Yes, the SFSU one led to a successful lawsuit, and the Stulman case led to a lawsuit as well, but I do not know how that suit resolved. 

In FIRE's speech code lawsuit program we have thus far had 100% success rate. We are considering expanding that and anyone who wants to help us do that is encouraged to give to FIRE!  https://secure.commonground.convio.com/FIRE/generaldonationform/

Maybe getting sued more often will, at very least, make admins think twice before censoring students!

Greg Lukianoff

Barkha Herman: So what even if it is?

Why is hate speech an issue anyways? · 1 hour ago

Yep, in the U.S., at least, there is no exception to free speech for "hate speech," nor should there be. Trying to spread the word about that even to those who might be a little more sympathetic to the idea of "enlightened censorship" which, to me, is a contradiction in terms. 

Greg Lukianoff
mikesixes: Anti-bullying laws are just bullying by the establishment for the purpose of suppressing anti-establishment speech.  · 52 minutes ago

That is certainly the way so many of these supposedly well-intentioned rules get used!

Greg Lukianoff
Guruforhire: A pro-life student group was not allowed on campus because pro-life displays made some girl feel unsafe and attacked.

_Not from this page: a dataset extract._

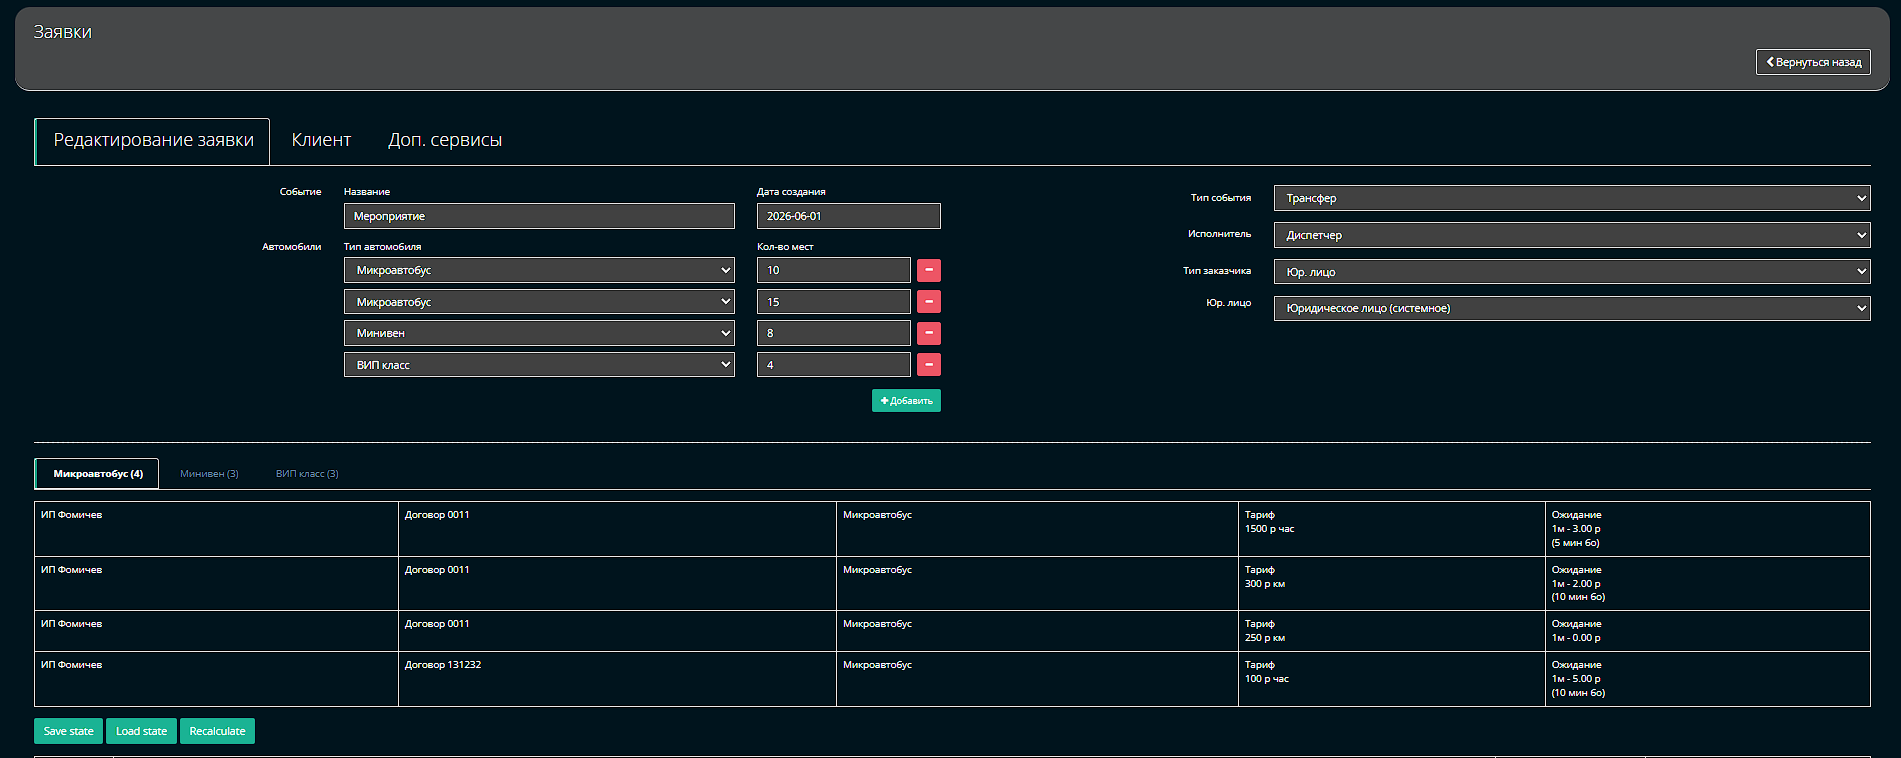
Task: Open the Доп. сервисы tab
Action: click(445, 140)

Indeed that is happening right now at John Hopkins: http://thefire.org/article/15618.html 

And check out what the student newspaper thinks of free speech!

Greg Lukianoff
david foster: (continued) A better way to have conducted the exercise....

Oh yes, there were many ways to make this point, without bringing up any "right of conscience" or Barnette style concerns. FIRE has always opposed mandatory loyalty oaths or other forced confessions of faith or belief. The fact they used a speech code against this student, just pushed the case into the "completely insane" category. 

Greg Lukianoff
KC Mulville: If great power implies great responsibility, then slight power carries slight responsibility.

Yes, my adaption of Lord Acton's "Absolute Power" quote for campus admins is "absolute power corrupts absolutely, but a little power can corrupt an awful lot, too!"

Greg Lukianoff

Ack, now with essential links added in. 

Greg Lukianoff
10 cents: BTW, the title of the post was confusing because it took some time to realize that Don Down was a name.  At first I thought it was an academic don downing something.  A comma might make it more clear. · 3 hours ago

Thanks 10 cents, I changed it to Donald, which I think would help

Greg Lukianoff
Paul A. Rahe: Don & I were contemporaries as undergraduates at Cornell. Some time ago, he wrote an informative book on what happened there in 1969. Everything that he is fighting against today was visible then. · 8 minutes ago

Yes, we have talked about this book, but I have not yet read it. I am adding it to the ever growing pile.

Greg Lukianoff

Robert Shibley explains a little more about the case and why it concerns us at Forbes:  http://www.forbes.com/sites/realspin/2013/03/12/if-you-work-for-harvard-its-possible-youre-being-watched-by-harvard/

"If a liberal arts education is supposed to be a 'marketplace of ideas,' putting message control above all else is anathema. Students and faculty members must be free to explore ideas and to criticize bad decisions, or the marketplace will not function."